More

mikeskim · on July 23, 2016

I went from barely using data.table to only using data.table for basically everything in less than a few years. I think this is the trend given it's faster than basically everything: https://github.com/Rdatatable/data.table/wiki/Benchmarks-%3A...

mikeskim · on June 9, 2016

The way I use Python in machine learning is quite different from how many others in competitive ML use Python. I use Python purely for Python 2.7 with Pypy and try not to touch or use numpy,scipy,pandas,etc. R's data.table is possibly faster than Python's numpy/scipy/pandas. I think anyone claiming Python because of numpy/scipy/pandas is really being mislead. You should be using Python in spite of the need to rely upon numpy/scipy/pandas. If you really need numpy/scipy/pandas just use R and data.table which is amazingly fast. I think Python is really great because of Pypy and the strength of the standard Python library.

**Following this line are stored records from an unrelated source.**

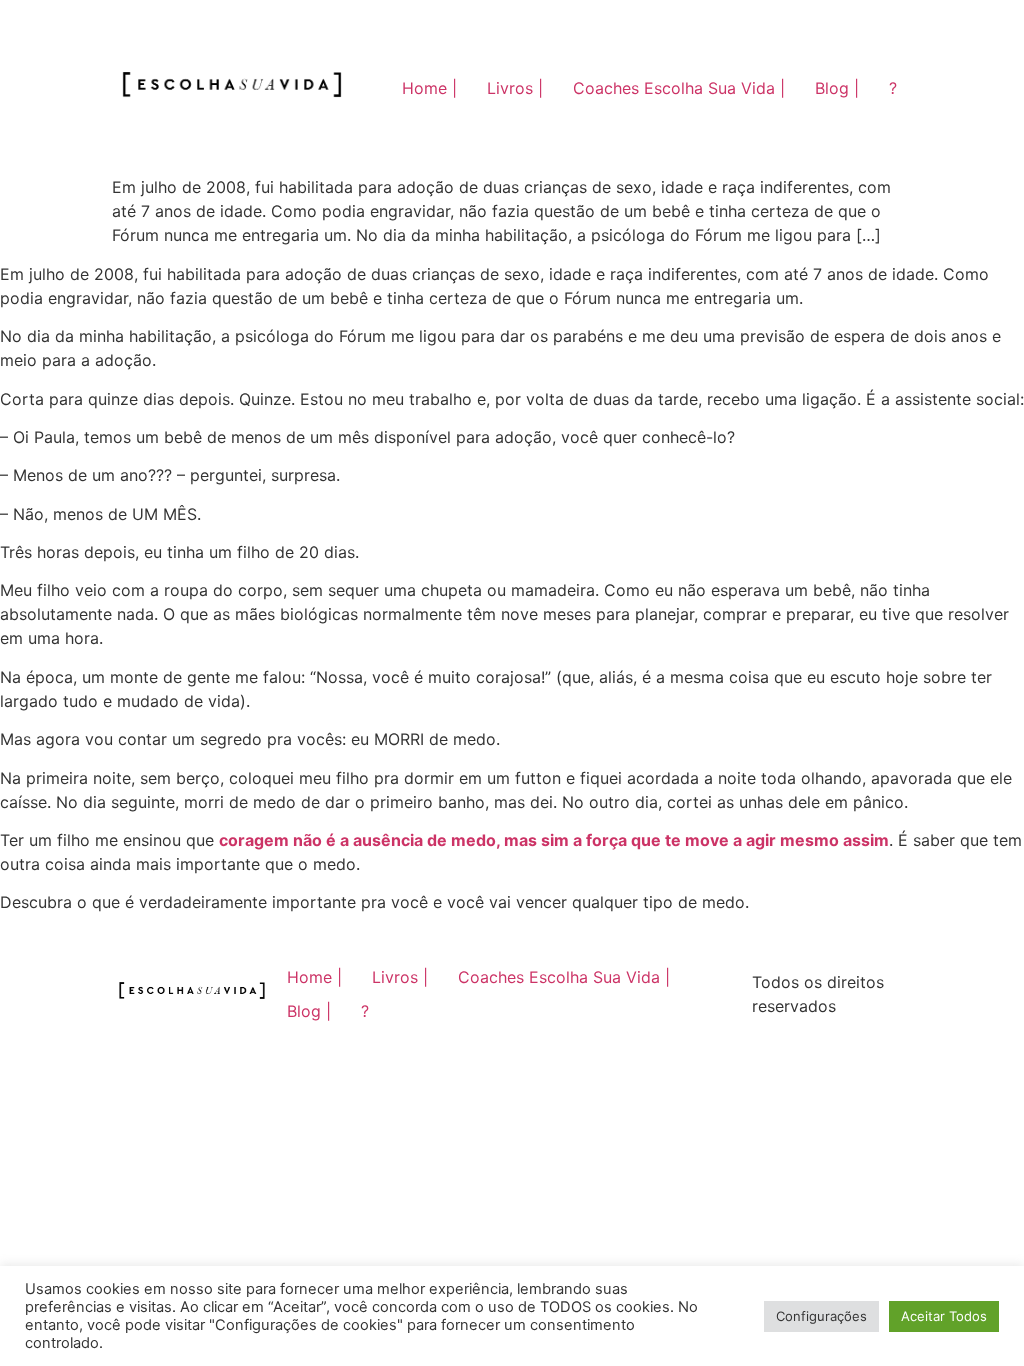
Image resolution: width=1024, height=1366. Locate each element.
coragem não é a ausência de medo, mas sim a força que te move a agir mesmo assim (554, 840)
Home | (429, 88)
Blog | (837, 88)
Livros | (515, 88)
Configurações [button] (821, 1316)
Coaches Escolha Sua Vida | (679, 88)
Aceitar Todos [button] (944, 1316)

mikeskim · on June 2, 2016

It is a fact that students at top tech schools (think Caltech, MIT, Harvey Mudd, etc.) study longer compared to students at comparable liberal arts schools. I believe it takes time and practice to get good at anything. Students at tech schools in tech majors just spend more time practicing their craft. Obviously that doesn't mean some English major can't pick up math, computer science and physics later in life, but such people are the outliers.

mikeskim · on May 9, 2016

I wish academics would publish pure python implementations of their "new" algorithms. Standard python with Pypy is enough for speed of development and runtime.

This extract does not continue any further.